§ **Work instructions**
Copy every line from the records below that holds the word "agent".

§ **Records**
● ● ● ●

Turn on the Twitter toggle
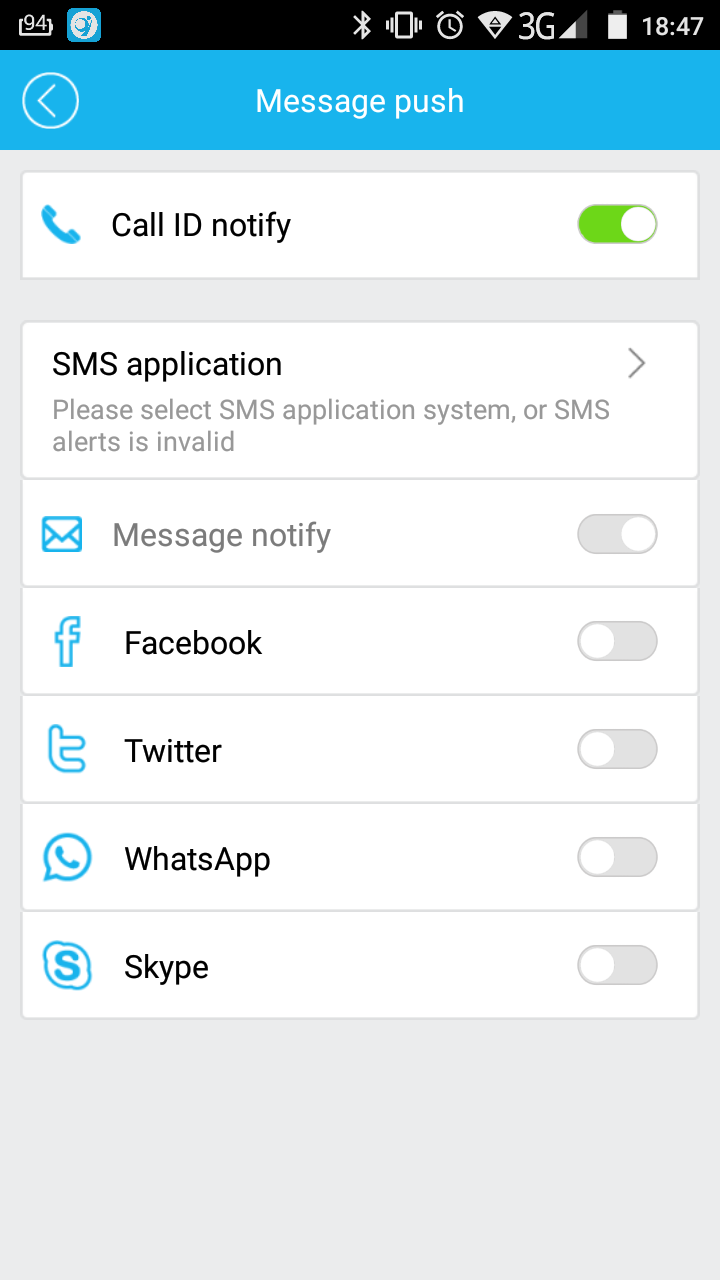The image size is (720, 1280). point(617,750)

● ● ● ●

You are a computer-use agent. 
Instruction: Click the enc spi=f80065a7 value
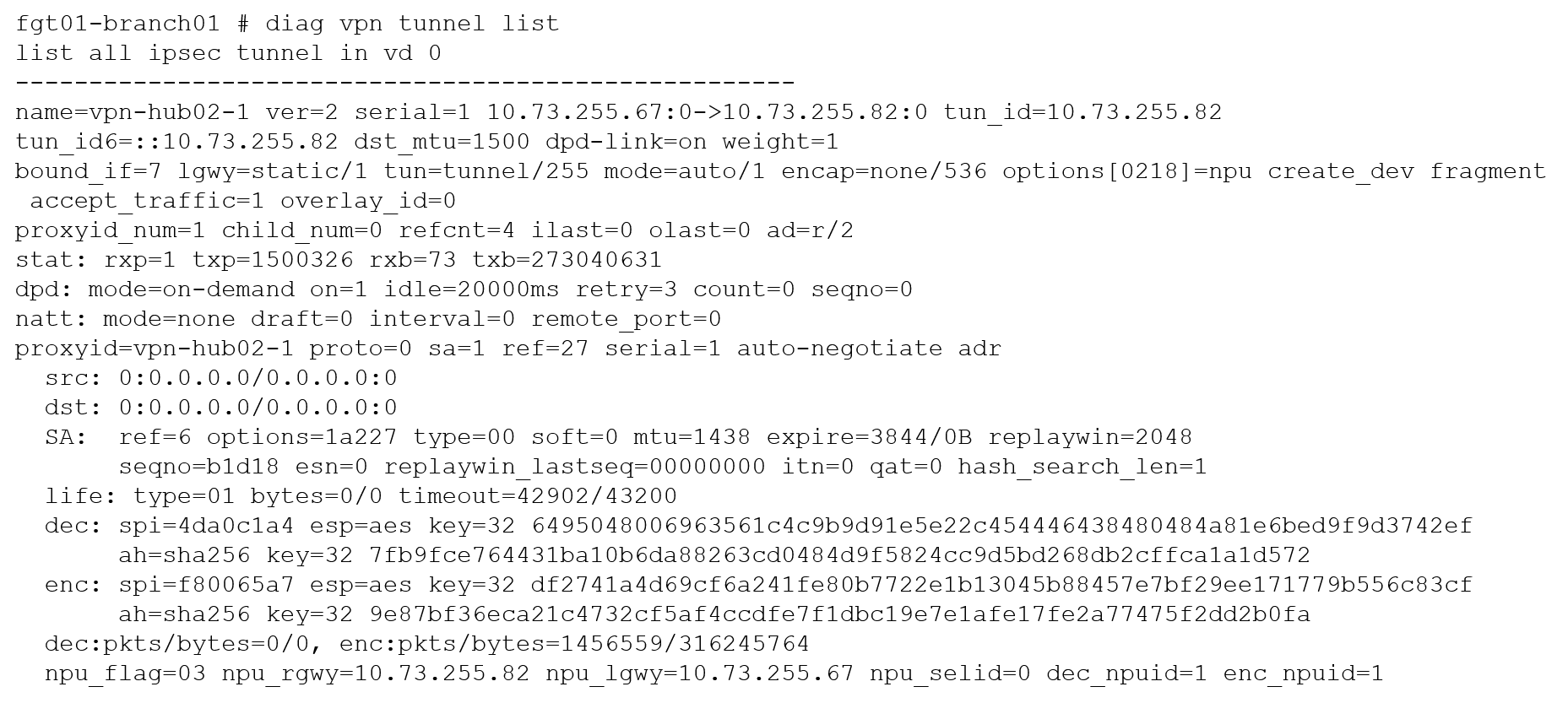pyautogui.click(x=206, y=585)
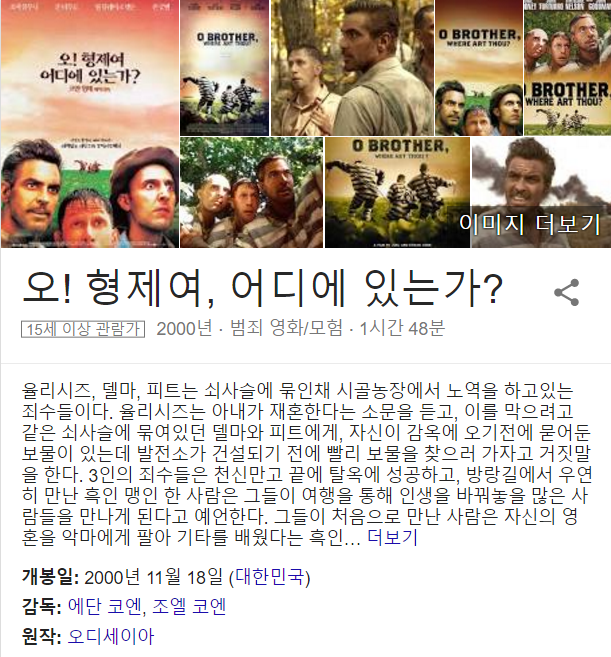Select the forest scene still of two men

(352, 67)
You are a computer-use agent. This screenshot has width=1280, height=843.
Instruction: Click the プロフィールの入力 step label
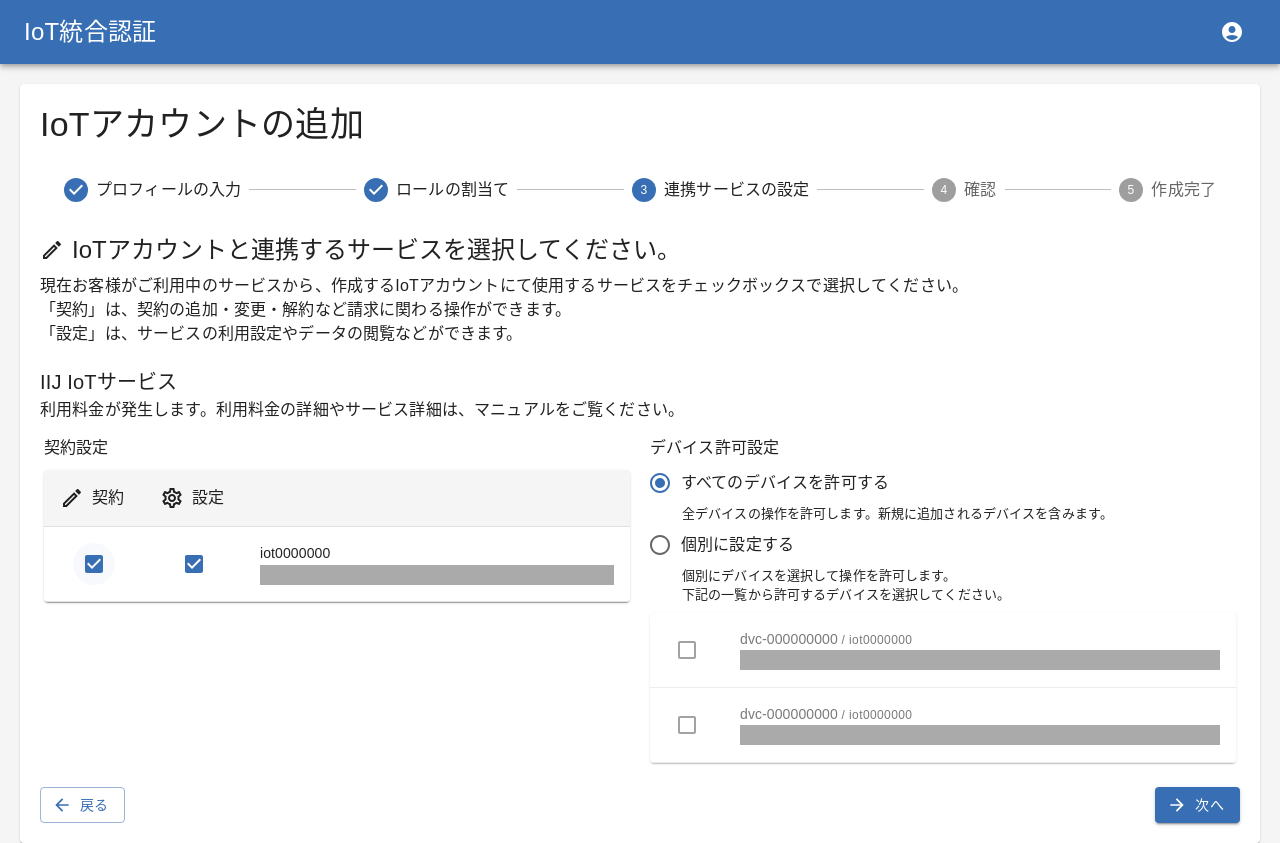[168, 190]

● ● ● ●

§ **Output for this exercise**
You are a computer-use agent. 
You are a computer-use agent. This screenshot has width=1280, height=843.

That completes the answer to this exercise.